Vadim Jean directed last year's raffish Jewish comedy Leon the Pig Farmer. This, his first film, made on a shoestring and with deferred payments for cast and crew, was one of last year's more pleasant surprises, earning Jean a handful of Best Newcomer awards. For Beyond Bedlam, his second film, he has chosen a straight-arrow horror flick to iron out the memory of Leon's quirks: the by-numbers plot concerns a sadistic serial killer incarcerated in a mental institution who succeeds in invading the mind of a psychiatrist, continuing his murders by proxy.
There's nothing wrong with genre film-making, of course, unless it's a matter of desperately apeing Hollywood. Beyond Bedlam has a second- hand feel, but at least, unlike Young Americans or some of the Hellraiser movies, it doesn't try to pass for American. It's set close to Leon's North London stamping ground in Friern Barnet, and if it sometimes looks too cosy for a supernatural chiller (you keep expecting the protagonists to pop off to the mock- Tudor pub for a half of lager and scampi in the basket), this cosiness can also, as the Ealing and Hammer veterans well knew, add effectively to a film's menace.
And Jean doesn't altogether disappoint with this second offering - not as a director. Beyond Bedlam is handsomely mounted, with a flair for framing, camera movement and expressionist lighting (if a bit heavy on the blue gels towards the end). The droll fantasy sequences, in which the killer's victims return from the dead to indulge in neurotic-obsessive hauntings, are well-handled (these were one of the strengths of Leon the Pig Farmer too), as is the moody opening montage of people in a smart apartment block stirring uneasily in their sleep.
The problems begin when they wake up. The film is decorated with two particularly poor central performances from Elizabeth Hurley as the shrink and Craig Fairbrass as a cop who befriends her (this may not entirely be the actors' fault: the performances were also patchy in Leon, which had a much more distinguished cast).
No complaints about Keith Allen as the bullet-headed serial killer; he has perfected the Hannibal Lecter manic basilisk stare and the measured delivery. But the character will never take his place alongside Norman Bates in the pantheon of film psychos; he's a thin, underwritten creation without a spikiness to make him stick in the craw. The script, in fact - and here Jean, a co-writer, is guilty as charged - is studded with pure lead: 'It was a decision and it was the wrong decision; I have to live with that every day' is a line that would disgrace a fifth-rate TV cop show.

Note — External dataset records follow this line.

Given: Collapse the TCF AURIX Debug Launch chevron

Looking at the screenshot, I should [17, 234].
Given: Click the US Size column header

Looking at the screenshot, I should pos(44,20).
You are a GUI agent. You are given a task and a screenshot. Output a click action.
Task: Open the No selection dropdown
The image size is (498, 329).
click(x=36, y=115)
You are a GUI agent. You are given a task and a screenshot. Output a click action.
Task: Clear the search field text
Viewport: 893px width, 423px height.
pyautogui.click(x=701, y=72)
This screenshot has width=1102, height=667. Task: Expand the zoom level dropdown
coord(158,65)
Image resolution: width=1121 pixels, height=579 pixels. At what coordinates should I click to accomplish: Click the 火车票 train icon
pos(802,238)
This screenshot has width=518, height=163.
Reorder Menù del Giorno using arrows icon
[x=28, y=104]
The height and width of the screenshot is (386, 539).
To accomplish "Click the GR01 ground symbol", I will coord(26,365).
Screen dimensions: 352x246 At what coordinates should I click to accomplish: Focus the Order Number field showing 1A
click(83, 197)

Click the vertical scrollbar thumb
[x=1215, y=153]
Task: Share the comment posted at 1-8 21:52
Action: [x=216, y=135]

The film-makers have received an unexpected short-term publicity boost: Beyond Bedlam was given an '18' rating for video by the British Board of Film Classification last week, only to have it promptly rescinded in the fall-out from the Criminal Justice Bill. But the long- term consequences could be fearsome, as film-makers try to launch productions without the financial safety net of a video sale. Hard to know what's worse, the economic forecast, or the fact that such a puny film should be in the eye of this fracas.
Visions of Light, a feature-length documentary about film cinematography, fields an impressive cavalcade of leading directors of photography talking entertainingly about their craft. Its brief, to trace the entire history of the art, means that the treatment is a shade rushed and superficial: an efficient study guide rather than a fresh insight. But it's an excellent introduction to the neglected magic of the cameraman, bolstered (at the Everyman) by a revolving supporting feature chosen from the examples discussed in the film.